Required task
Can you render the items as a numbered list, skipping blank lines, covering everything from the line containing "About Us [button] (511, 56)" down to the end of the items, both ends included?

[Start of Input]

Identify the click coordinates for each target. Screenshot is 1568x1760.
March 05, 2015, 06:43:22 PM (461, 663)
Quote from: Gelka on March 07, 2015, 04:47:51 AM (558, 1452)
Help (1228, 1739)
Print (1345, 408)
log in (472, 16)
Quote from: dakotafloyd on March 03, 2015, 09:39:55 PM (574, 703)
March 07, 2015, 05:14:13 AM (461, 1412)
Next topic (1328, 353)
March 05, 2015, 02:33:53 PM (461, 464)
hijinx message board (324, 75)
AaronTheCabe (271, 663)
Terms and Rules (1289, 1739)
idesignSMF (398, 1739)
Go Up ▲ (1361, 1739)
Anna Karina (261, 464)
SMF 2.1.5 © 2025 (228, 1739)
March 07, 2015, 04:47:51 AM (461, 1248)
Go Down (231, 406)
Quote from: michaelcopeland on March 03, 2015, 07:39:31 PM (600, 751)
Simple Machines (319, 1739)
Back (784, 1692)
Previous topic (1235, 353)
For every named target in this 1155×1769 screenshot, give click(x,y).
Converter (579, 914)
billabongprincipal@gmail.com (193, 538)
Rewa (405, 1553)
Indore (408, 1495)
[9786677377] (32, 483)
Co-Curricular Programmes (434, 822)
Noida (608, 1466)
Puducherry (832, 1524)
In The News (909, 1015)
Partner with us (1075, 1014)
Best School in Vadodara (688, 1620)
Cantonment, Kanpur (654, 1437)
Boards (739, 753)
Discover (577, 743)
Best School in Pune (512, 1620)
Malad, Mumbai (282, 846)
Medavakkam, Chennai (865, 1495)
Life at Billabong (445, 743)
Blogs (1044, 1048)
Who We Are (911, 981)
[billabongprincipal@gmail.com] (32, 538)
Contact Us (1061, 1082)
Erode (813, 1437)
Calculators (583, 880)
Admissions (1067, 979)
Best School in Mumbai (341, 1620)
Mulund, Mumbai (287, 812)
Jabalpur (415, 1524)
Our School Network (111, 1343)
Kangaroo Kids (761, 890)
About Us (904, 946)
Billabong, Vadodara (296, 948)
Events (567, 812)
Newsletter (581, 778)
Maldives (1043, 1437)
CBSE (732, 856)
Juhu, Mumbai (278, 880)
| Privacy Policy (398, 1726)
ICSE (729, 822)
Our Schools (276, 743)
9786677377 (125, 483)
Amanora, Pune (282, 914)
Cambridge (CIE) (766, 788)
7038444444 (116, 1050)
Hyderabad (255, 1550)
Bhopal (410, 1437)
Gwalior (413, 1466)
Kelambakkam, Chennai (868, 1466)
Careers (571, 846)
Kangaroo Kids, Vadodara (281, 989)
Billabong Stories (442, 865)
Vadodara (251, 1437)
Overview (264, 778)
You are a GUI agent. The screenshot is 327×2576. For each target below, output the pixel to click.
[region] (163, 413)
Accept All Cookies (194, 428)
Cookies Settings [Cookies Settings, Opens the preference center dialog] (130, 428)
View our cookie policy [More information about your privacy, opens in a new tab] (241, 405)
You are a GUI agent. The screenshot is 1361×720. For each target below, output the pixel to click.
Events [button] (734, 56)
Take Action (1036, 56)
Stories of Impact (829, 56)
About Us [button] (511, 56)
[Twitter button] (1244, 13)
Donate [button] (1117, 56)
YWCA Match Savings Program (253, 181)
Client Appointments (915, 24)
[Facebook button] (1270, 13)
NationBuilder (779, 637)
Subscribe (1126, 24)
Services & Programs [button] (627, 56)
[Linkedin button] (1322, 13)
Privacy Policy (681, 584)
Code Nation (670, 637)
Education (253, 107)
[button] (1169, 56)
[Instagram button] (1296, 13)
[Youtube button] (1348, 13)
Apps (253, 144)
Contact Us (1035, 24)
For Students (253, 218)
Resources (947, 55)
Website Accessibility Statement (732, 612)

[End of Input]

Result for this exercise
1. About Us [button] (511, 56)
2. [Twitter button] (1244, 13)
3. Donate [button] (1117, 56)
4. YWCA Match Savings Program (253, 181)
5. Client Appointments (915, 24)
6. [Facebook button] (1270, 13)
7. NationBuilder (779, 637)
8. Subscribe (1126, 24)
9. Services & Programs [button] (627, 56)
10. [Linkedin button] (1322, 13)
11. Privacy Policy (681, 584)
12. Code Nation (670, 637)
13. Education (253, 107)
14. [button] (1169, 56)
15. [Instagram button] (1296, 13)
16. [Youtube button] (1348, 13)
17. Apps (253, 144)
18. Contact Us (1035, 24)
19. For Students (253, 218)
20. Resources (947, 55)
21. Website Accessibility Statement (732, 612)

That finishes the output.